Collected data entries:

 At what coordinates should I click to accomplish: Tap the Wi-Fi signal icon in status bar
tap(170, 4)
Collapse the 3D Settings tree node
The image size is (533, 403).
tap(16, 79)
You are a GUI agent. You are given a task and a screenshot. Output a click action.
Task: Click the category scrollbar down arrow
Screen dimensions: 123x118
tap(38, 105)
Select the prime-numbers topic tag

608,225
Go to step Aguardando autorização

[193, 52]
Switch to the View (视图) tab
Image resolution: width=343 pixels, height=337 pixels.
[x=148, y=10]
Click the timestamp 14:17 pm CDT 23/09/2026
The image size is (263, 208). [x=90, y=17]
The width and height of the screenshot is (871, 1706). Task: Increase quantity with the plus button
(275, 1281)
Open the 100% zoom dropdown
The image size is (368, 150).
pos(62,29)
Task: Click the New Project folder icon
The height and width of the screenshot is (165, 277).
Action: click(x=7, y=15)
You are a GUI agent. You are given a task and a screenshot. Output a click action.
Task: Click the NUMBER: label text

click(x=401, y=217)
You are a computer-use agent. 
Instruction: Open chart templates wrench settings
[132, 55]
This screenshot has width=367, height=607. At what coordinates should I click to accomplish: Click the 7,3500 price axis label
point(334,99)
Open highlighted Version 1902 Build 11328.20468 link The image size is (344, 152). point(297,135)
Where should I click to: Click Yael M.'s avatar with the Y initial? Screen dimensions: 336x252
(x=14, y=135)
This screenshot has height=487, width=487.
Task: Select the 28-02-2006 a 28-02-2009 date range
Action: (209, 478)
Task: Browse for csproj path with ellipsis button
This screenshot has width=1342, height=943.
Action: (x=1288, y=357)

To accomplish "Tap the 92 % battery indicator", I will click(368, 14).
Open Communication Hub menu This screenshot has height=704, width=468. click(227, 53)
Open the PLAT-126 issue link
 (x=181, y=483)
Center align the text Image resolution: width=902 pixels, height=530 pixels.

__Task to complete__.
The answer is a portion of the data. Write out exactly the line with "Task: Browse for" and all lines after it.

__Exercise solution__.
Task: Browse for csproj path with ellipsis button
This screenshot has width=1342, height=943.
Action: (x=1288, y=357)

To accomplish "Tap the 92 % battery indicator", I will click(368, 14).
Open Communication Hub menu This screenshot has height=704, width=468. click(227, 53)
Open the PLAT-126 issue link
 (x=181, y=483)
Center align the text Image resolution: width=902 pixels, height=530 pixels.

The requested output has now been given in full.